### 과제 및 연습
A – 다음 진술 (i), (ii), (iii)이 PyTorch 음성 모델 구현 글의 내용과 일치하는지 각각 예 또는 아니요로 답하고, 판단 근거가 되는 구절을 글에서 그대로 인용하십시오.
(i) 글에 따르면 deep speech 2 논문에서 bidirectional RNN을 사용한다.
(ii) supported_rnns에는 GRU가 포함되어 있다.
(iii) BatchRNN에서 batch_norm의 기본값은 False이다.
B – PyTorch 음성 모델 구현 글을 읽고 다음 질문에 답하십시오.
(i) dataset과 dataloader 구현에 관한 추가 자료로 무엇을 참고하라고 합니까?
(ii) InferenceBatchSoftmax 앞의 설명에서 각 data의 softmax에 적용해야 한다고 한 함수는 무엇입니까?
(iii) batch normalization에 관한 설명에서 나중에 무엇을 없애고 해 보자고 합니까?
C – PyTorch 음성 모델 구현 글의 마지막 줄에 이어서 글을 계속 작성하십시오.

### 발췌문
·····

따라서 data loader와 dataset의 경우에는 사용자 정의 클래스를 만들기 위해서 **torch.utils.data**의 **Dataset**과 **DataLoader**를 상속받아야 한다. <br>

이를 통해 사용자 정의 dataset, dataloader를 구현할 것이며, <br>

본 dataset에는 audio spectogram 형태의 dataset이여야 하므로 *wav* 파일을 *spectogram* 형태로 바꾸는 함수를 집어넣고 구현한다., <br>

추가적인 dataset, dataloader 구현 튜토리얼은 [pytorch 공인 튜토리얼](http://pytorch.org/tutorials/beginner/data_loading_tutorial.html) 을 참고한다.

In [None]:
import librosa
import numpy as np
import scipy.signal
import torch
import torchaudio
from torch.utils.data import DataLoader
from torch.utils.data import Dataset


## 2. modeling


In [3]:
import math
from collections import OrderedDict
import torch
import torch.nn as nn
import torch.nn.functional as F

"""
RNN 모델상에서의 사용되는 4번째 layer RNN.
deep speech(2 아닌 1)논문에서는 bidirectional RNN을 사용한다.
"""
supported_rnns = {
    'lstm': nn.LSTM,
    'rnn': nn.RNN,
    'gru': nn.GRU
}
supported_rnns_inv = dict((v, k) for k, v in supported_rnns.items()) #내가봤을 때 inverse는 딱히 필요없어.

In [7]:
"""
Collapses input of dim T*N*H to (T*N)*H, and applies to a module.
Allows handling of variable sequence lengths and minibatch sizes.
:param module: Module to apply input to.
"""
"""
그니까 이게 minibatch를 하나의 string으로 만들어준다는 거지.
Q.  왜 굳이 그렇게하지? 
그냥 long sentence training을 위하여?
"""
class SequenceWise(nn.Module):
    def __init__(self, module):
        super(SequenceWise, self).__init__()
        self.module = module

    def forward(self, x):
        t, n = x.size(0), x.size(1)
        x = x.view(t * n, -1)
        x = self.module(x)
        x = x.view(t, n, -1)
        return x

    def __repr__(self):
        tmpstr = self.__class__.__name__ + ' (\n'
        tmpstr += self.module.__repr__()
        tmpstr += ')'
        return tmpstr
    
"""
이건 굉장히 typical 한 minibatch softmax.
각 data의 softmax를 torch.stack을 해야한다는거지.
Q. 근데 여기서 self.training은 어디서 오는거야
"""
class InferenceBatchSoftmax(nn.Module):
    def forward(self, input_):
        if not self.training:
            batch_size = input_.size()[0]
            return torch.stack([F.log_softmax(input_[i]) for i in range(batch_size)], 0)
        else:
            return input_
        
"""
batch구현
왜 batch normalization data를 sequencewise를 이 단에서 구현하느냐.
batch normalization에 대한 ref) https://shuuki4.wordpress.com/2016/01/13/batch-normalization-%EC%84%A4%EB%AA%85-%EB%B0%8F-%EA%B5%AC%ED%98%84/
이 sequencewise를 없애고 해보자 나중에.
"""
class BatchRNN(nn.Module):
    def __init__(self, input_size, hidden_size, rnn_type=nn.LSTM, bidirectional=False, batch_norm=True):
        super(BatchRNN, self).__init__()

·····

### 데이터 발췌
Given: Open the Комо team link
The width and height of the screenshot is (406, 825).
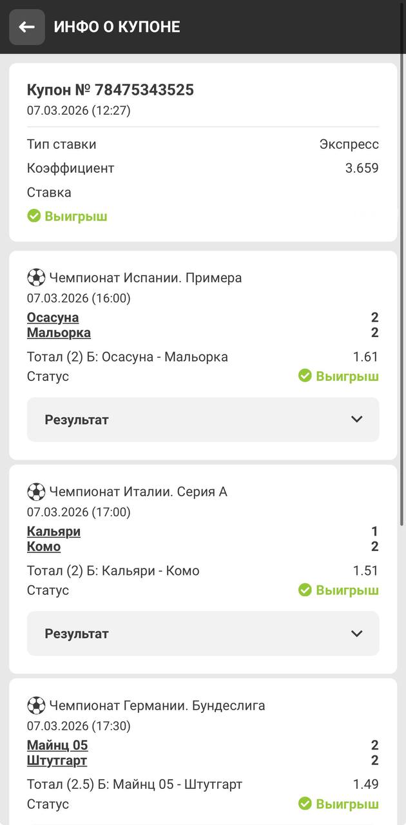Looking at the screenshot, I should coord(44,547).
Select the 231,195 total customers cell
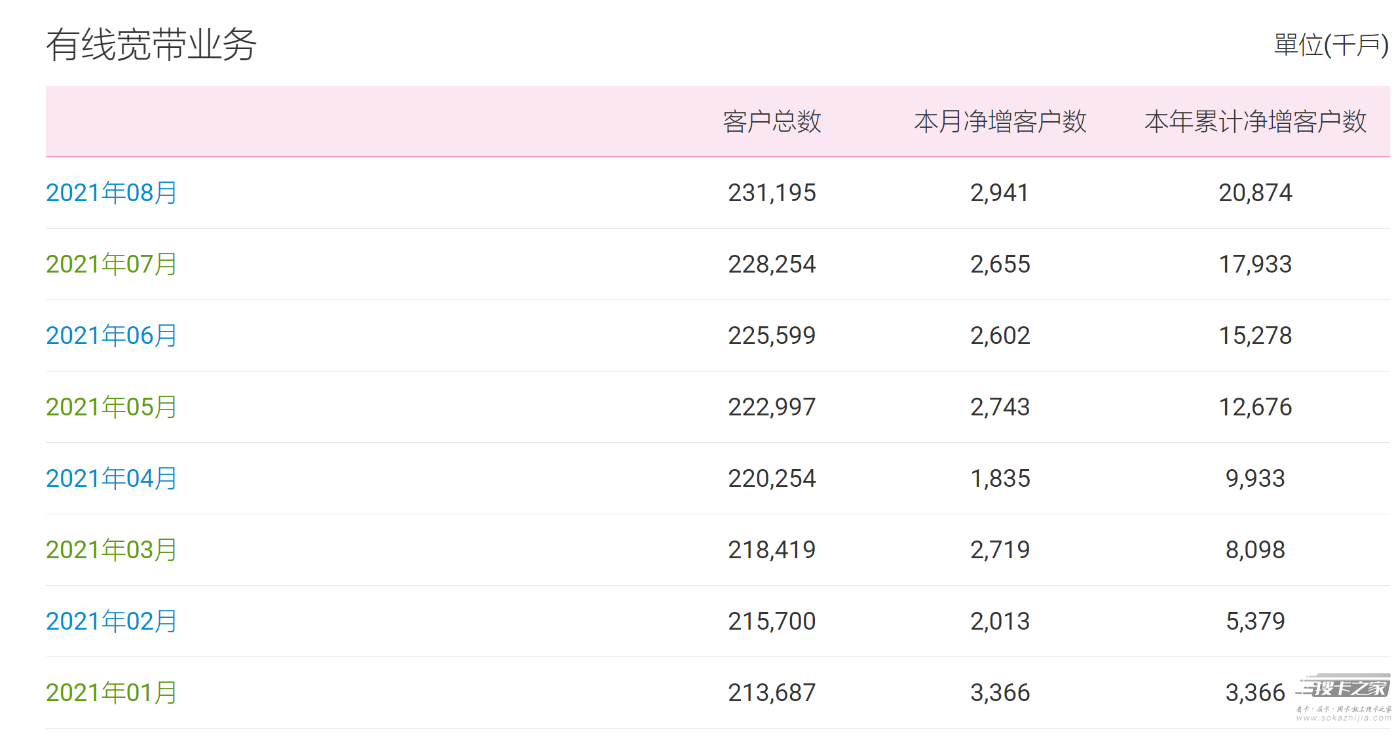The height and width of the screenshot is (743, 1396). [x=772, y=193]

·····

### 과제별 답안
A –
(i) 아니요 — "deep speech(2 아닌 1)논문에서는 bidirectional RNN을 사용한다."
(ii) 예 — "'gru': nn.GRU"
(iii) 아니요 — "batch_norm=True"

B –
(i) pytorch 공인 튜토리얼
(ii) torch.stack
(iii) sequencewise

C –
        self.input_size = input_size
        self.hidden_size = hidden_size
        self.bidirectional = bidirectional
        self.batch_norm = SequenceWise(nn.BatchNorm1d(input_size)) if batch_norm else None
        self.rnn = rnn_type(input_size=input_size, hidden_size=hidden_size,
                            bidirectional=bidirectional, bias=False)
        self.num_directions = 2 if bidirectional else 1

    # Q. 그니까 RNN 의 hidden layer를 output으로 내는데, bidirectional의 경우에는 이 둘을 그냥 더한다?
    def forward(self, x):
        if self.batch_norm is not None:
            x = self.batch_norm(x)
        x, _ = self.rnn(x)
        if self.bidirectional:
            x = x.view(x.size(0), x.size(1), 2, -1).sum(2).view(x.size(0), x.size(1), -1)  # (TxNxH*2) -> (TxNxH) by sum
            return x

In [None]:

"""
Q. labels의 역할은? 왜 여긴 abc밖에 없는거지?
Q. audio_conf는?
"""
class DeepSpeech(nn.Module):
    def __init__(self, rnn_type=nn.LSTM, labels="abc", rnn_hidden_size=768, nb_layers=5, audio_conf=None,
                 bidirectional=True):
        super(DeepSpeech, self).__init__()

        # model metadata needed for serialization/deserialization
        if audio_conf is None:
            audio_conf = {}
        self._version = '0.0.1'
        self._hidden_size = rnn_hidden_size
        self._hidden_layers = nb_layers
        self._rnn_type = rnn_type
        self._audio_conf = audio_conf or {}
        self._labels = labels

        sample_rate = self._audio_conf.get("sample_rate", 16000)
        window_size = self._audio_conf.get("window_size", 0.02)
        num_classes = len(self._labels)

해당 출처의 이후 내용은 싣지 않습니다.